**Written request**
Return every line of the records below that contains the string "width".

**Listed entries**
┏━━
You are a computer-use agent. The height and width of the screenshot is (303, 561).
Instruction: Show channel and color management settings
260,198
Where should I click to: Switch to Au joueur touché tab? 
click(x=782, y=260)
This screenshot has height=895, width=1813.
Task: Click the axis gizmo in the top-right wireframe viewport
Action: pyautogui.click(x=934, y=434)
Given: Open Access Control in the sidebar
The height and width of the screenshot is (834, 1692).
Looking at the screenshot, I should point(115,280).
┗━━
┏━━
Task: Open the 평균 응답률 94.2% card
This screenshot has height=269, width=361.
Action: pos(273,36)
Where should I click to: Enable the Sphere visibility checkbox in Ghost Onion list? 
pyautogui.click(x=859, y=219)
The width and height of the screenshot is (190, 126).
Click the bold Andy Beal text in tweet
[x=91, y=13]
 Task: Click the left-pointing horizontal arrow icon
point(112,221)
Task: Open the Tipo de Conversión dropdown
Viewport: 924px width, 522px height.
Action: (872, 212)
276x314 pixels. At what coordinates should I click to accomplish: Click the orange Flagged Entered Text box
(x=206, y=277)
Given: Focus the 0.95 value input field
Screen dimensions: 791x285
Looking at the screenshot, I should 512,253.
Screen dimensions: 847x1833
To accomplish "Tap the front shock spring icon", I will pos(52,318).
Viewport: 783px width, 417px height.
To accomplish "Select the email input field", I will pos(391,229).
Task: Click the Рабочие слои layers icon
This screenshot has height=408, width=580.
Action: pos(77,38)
┗━━
**Solution to this task**
You are a computer-use agent. The height and width of the screenshot is (303, 561).
This screenshot has height=895, width=1813.
The height and width of the screenshot is (834, 1692).
This screenshot has height=269, width=361.
The width and height of the screenshot is (190, 126).
Viewport: 924px width, 522px height.
Viewport: 783px width, 417px height.
This screenshot has height=408, width=580.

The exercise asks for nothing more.